Five days after the Jan. 12 earthquake struck, Joe and Jenny Smith flew from St. Louis to work with Potters For Peace, an organization that teaches locals to make, assemble and distribute inexpensive ceramic filters that provide families with safe drinking water now and for years to come.
Even before the earthquake, illnesses and death from dirty water plagued Haiti, one of the world's poorest countries.
The situation is critical now and will become worse, the Smiths said. A volunteer physician told them, "For all we can do for these people now, they'll still die if they don't have clean water."
The couple recently returned after three weeks working in Haiti and the Dominican Republic with Potters For Peace, a nonprofit organization based in Brisbee, Ariz.
Joe Smith took leave from Oakland City University, where he has taught ceramics for 31 years.
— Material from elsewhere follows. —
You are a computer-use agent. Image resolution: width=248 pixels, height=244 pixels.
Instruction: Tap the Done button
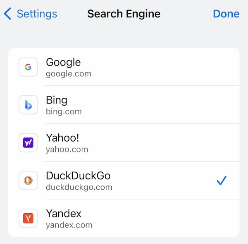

He spent his time outside Santiago, Dominican Republic, working 13-hour days with local potters in an established ceramic filter operation to expand operations and increase production.
Jenny Smith, a former international aid worker who most recently operated an art gallery in Evansville, moved into a massive tent city in Jacmel, Haiti. She helped distribute the clay filters made 150 miles away at the factory in Santiago where her husband was working.
Since the quake, an estimated 2,000 clay water filters have gotten to Haitians, more are waiting to be shipped and the Santiago operation has double production, promising an increased flow of filters moving into Haiti in the future, said Jenny Smith.
The couple plan to return this summer to help set up one or two new local operations to make clay purification systems in Haiti. While they're home, they'll work to raise money for the factories, estimated to cost about $60,000 each.
That's nothing compared to what it will take to build water systems for the cities, suburbs and villages that eventually will rise from Haiti's rubble. The ceramic filters do offer an immediate solution for families.
The filter, developed in Guatemala in the early 1980s, looks something like an oversized terra cotta flower pot without drain holes. It's made from clay mixed with prescribed amounts of sawdust, rice husks or other suitable combustible materials available locally.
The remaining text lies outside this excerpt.